■ Exercise requirements ■
Repeat each line of the data exactly as written.

■ Records to use ■
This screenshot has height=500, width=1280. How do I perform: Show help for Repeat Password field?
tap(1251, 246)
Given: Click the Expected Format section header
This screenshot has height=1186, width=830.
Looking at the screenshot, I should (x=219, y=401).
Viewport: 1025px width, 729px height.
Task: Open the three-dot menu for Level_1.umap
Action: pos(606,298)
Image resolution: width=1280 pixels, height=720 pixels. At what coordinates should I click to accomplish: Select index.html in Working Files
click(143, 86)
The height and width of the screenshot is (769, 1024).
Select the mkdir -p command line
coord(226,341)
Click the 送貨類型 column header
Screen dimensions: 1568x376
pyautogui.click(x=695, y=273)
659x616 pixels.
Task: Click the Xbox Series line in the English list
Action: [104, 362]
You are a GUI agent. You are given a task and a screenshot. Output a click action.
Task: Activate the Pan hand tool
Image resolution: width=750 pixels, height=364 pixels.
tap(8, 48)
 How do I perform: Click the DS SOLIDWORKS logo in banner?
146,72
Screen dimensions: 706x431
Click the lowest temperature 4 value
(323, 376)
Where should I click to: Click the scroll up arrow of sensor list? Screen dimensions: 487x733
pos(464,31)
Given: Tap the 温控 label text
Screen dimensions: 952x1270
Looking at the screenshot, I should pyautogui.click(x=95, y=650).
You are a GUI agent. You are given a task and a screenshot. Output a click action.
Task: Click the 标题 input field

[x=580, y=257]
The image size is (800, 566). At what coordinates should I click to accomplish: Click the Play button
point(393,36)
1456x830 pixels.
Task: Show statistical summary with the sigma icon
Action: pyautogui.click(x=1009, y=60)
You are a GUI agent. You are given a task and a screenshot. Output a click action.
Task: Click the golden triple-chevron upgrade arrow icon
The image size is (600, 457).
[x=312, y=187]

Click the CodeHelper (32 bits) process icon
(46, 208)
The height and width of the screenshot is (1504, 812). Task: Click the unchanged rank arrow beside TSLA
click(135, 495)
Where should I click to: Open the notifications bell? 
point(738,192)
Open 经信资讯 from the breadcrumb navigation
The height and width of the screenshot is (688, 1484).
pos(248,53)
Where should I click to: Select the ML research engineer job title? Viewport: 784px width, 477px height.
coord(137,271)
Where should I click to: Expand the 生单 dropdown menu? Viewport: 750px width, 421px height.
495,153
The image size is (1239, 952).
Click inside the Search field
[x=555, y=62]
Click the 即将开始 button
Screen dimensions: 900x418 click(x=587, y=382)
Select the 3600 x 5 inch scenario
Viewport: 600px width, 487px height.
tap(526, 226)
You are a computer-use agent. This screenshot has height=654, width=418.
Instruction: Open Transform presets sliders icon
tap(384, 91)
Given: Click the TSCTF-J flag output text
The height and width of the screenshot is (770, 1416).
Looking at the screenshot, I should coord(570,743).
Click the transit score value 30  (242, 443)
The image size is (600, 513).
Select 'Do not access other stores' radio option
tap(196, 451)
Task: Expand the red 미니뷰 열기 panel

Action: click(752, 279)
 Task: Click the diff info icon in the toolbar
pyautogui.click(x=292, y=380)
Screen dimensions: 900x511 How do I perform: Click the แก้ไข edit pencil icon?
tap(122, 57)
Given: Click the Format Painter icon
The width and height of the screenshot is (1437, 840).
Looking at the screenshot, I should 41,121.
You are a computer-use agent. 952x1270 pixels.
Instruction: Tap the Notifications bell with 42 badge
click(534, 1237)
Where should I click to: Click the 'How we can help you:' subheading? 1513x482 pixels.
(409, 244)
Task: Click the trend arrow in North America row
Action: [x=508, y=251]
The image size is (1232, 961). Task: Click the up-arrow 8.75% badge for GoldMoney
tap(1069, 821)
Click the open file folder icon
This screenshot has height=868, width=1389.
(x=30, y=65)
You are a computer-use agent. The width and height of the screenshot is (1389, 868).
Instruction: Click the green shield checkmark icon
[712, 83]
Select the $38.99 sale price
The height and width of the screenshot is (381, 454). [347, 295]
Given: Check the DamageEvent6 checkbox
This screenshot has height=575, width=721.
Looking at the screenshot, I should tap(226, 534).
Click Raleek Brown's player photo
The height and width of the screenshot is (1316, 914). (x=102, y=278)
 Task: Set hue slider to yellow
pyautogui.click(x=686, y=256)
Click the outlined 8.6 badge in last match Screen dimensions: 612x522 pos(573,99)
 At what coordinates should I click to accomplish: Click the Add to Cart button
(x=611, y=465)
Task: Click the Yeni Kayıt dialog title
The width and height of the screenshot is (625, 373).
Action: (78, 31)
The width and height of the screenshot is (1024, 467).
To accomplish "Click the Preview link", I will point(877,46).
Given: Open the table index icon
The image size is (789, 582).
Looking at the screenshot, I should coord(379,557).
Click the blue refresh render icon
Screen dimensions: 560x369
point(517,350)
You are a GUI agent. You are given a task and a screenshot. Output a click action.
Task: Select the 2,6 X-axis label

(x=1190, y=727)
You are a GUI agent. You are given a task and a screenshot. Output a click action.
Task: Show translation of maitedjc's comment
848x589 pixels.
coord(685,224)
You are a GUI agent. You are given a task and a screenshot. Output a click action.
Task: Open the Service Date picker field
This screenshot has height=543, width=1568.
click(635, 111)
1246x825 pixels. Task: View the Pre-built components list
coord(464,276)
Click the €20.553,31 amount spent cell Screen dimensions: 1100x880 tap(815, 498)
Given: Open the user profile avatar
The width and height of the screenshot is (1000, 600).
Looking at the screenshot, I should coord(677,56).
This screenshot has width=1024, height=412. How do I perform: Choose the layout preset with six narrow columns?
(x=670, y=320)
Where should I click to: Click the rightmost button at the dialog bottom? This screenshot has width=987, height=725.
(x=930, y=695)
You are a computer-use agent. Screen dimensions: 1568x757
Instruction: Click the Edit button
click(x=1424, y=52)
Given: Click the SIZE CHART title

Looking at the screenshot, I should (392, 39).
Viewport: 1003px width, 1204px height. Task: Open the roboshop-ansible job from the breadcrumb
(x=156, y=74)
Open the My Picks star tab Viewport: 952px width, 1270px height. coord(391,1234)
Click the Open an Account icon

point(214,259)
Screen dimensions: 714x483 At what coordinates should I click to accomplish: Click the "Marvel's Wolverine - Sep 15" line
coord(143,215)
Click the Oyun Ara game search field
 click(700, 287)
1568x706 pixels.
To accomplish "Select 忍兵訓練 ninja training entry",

■ Solution for this task ■
This screenshot has height=500, width=1280. How do I perform: Show help for Repeat Password field?
tap(1251, 246)
Given: Click the Expected Format section header
This screenshot has height=1186, width=830.
Looking at the screenshot, I should (x=219, y=401).
Viewport: 1025px width, 729px height.
Task: Open the three-dot menu for Level_1.umap
Action: pos(606,298)
Image resolution: width=1280 pixels, height=720 pixels. At what coordinates should I click to accomplish: Select index.html in Working Files
click(143, 86)
The height and width of the screenshot is (769, 1024).
Select the mkdir -p command line
coord(226,341)
Click the 送貨類型 column header
Screen dimensions: 1568x376
pyautogui.click(x=695, y=273)
659x616 pixels.
Task: Click the Xbox Series line in the English list
Action: [104, 362]
You are a GUI agent. You are given a task and a screenshot. Output a click action.
Task: Activate the Pan hand tool
Image resolution: width=750 pixels, height=364 pixels.
tap(8, 48)
 How do I perform: Click the DS SOLIDWORKS logo in banner?
146,72
Screen dimensions: 706x431
Click the lowest temperature 4 value
(323, 376)
Where should I click to: Click the scroll up arrow of sensor list? Screen dimensions: 487x733
pos(464,31)
Given: Tap the 温控 label text
Screen dimensions: 952x1270
Looking at the screenshot, I should pyautogui.click(x=95, y=650).
You are a GUI agent. You are given a task and a screenshot. Output a click action.
Task: Click the 标题 input field

[x=580, y=257]
The image size is (800, 566). At what coordinates should I click to accomplish: Click the Play button
point(393,36)
1456x830 pixels.
Task: Show statistical summary with the sigma icon
Action: pyautogui.click(x=1009, y=60)
You are a GUI agent. You are given a task and a screenshot. Output a click action.
Task: Click the golden triple-chevron upgrade arrow icon
The image size is (600, 457).
[x=312, y=187]

Click the CodeHelper (32 bits) process icon
(46, 208)
The height and width of the screenshot is (1504, 812). Task: Click the unchanged rank arrow beside TSLA
click(135, 495)
Where should I click to: Open the notifications bell? 
point(738,192)
Open 经信资讯 from the breadcrumb navigation
The height and width of the screenshot is (688, 1484).
pos(248,53)
Where should I click to: Select the ML research engineer job title? Viewport: 784px width, 477px height.
coord(137,271)
Where should I click to: Expand the 生单 dropdown menu? Viewport: 750px width, 421px height.
495,153
The image size is (1239, 952).
Click inside the Search field
[x=555, y=62]
Click the 即将开始 button
Screen dimensions: 900x418 click(x=587, y=382)
Select the 3600 x 5 inch scenario
Viewport: 600px width, 487px height.
tap(526, 226)
You are a computer-use agent. This screenshot has height=654, width=418.
Instruction: Open Transform presets sliders icon
tap(384, 91)
Given: Click the TSCTF-J flag output text
The height and width of the screenshot is (770, 1416).
Looking at the screenshot, I should coord(570,743).
Click the transit score value 30  (242, 443)
The image size is (600, 513).
Select 'Do not access other stores' radio option
tap(196, 451)
Task: Expand the red 미니뷰 열기 panel

Action: click(752, 279)
 Task: Click the diff info icon in the toolbar
pyautogui.click(x=292, y=380)
Screen dimensions: 900x511 How do I perform: Click the แก้ไข edit pencil icon?
tap(122, 57)
Given: Click the Format Painter icon
The width and height of the screenshot is (1437, 840).
Looking at the screenshot, I should 41,121.
You are a computer-use agent. 952x1270 pixels.
Instruction: Tap the Notifications bell with 42 badge
click(534, 1237)
Where should I click to: Click the 'How we can help you:' subheading? 1513x482 pixels.
(409, 244)
Task: Click the trend arrow in North America row
Action: [x=508, y=251]
The image size is (1232, 961). Task: Click the up-arrow 8.75% badge for GoldMoney
tap(1069, 821)
Click the open file folder icon
This screenshot has height=868, width=1389.
(x=30, y=65)
You are a computer-use agent. The width and height of the screenshot is (1389, 868).
Instruction: Click the green shield checkmark icon
[712, 83]
Select the $38.99 sale price
The height and width of the screenshot is (381, 454). [347, 295]
Given: Check the DamageEvent6 checkbox
This screenshot has height=575, width=721.
Looking at the screenshot, I should tap(226, 534).
Click Raleek Brown's player photo
The height and width of the screenshot is (1316, 914). (x=102, y=278)
 Task: Set hue slider to yellow
pyautogui.click(x=686, y=256)
Click the outlined 8.6 badge in last match Screen dimensions: 612x522 pos(573,99)
 At what coordinates should I click to accomplish: Click the Add to Cart button
(x=611, y=465)
Task: Click the Yeni Kayıt dialog title
The width and height of the screenshot is (625, 373).
Action: (78, 31)
The width and height of the screenshot is (1024, 467).
To accomplish "Click the Preview link", I will point(877,46).
Given: Open the table index icon
The image size is (789, 582).
Looking at the screenshot, I should coord(379,557).
Click the blue refresh render icon
Screen dimensions: 560x369
point(517,350)
You are a GUI agent. You are given a task and a screenshot. Output a click action.
Task: Select the 2,6 X-axis label

(x=1190, y=727)
You are a GUI agent. You are given a task and a screenshot. Output a click action.
Task: Show translation of maitedjc's comment
848x589 pixels.
coord(685,224)
You are a GUI agent. You are given a task and a screenshot. Output a click action.
Task: Open the Service Date picker field
This screenshot has height=543, width=1568.
click(635, 111)
1246x825 pixels. Task: View the Pre-built components list
coord(464,276)
Click the €20.553,31 amount spent cell Screen dimensions: 1100x880 tap(815, 498)
Given: Open the user profile avatar
The width and height of the screenshot is (1000, 600).
Looking at the screenshot, I should coord(677,56).
This screenshot has width=1024, height=412. How do I perform: Choose the layout preset with six narrow columns?
(x=670, y=320)
Where should I click to: Click the rightmost button at the dialog bottom? This screenshot has width=987, height=725.
(x=930, y=695)
You are a computer-use agent. Screen dimensions: 1568x757
Instruction: Click the Edit button
click(x=1424, y=52)
Given: Click the SIZE CHART title

Looking at the screenshot, I should (392, 39).
Viewport: 1003px width, 1204px height. Task: Open the roboshop-ansible job from the breadcrumb
(x=156, y=74)
Open the My Picks star tab Viewport: 952px width, 1270px height. coord(391,1234)
Click the Open an Account icon

point(214,259)
Screen dimensions: 714x483 At what coordinates should I click to accomplish: Click the "Marvel's Wolverine - Sep 15" line
coord(143,215)
Click the Oyun Ara game search field
 click(700, 287)
1568x706 pixels.
To accomplish "Select 忍兵訓練 ninja training entry",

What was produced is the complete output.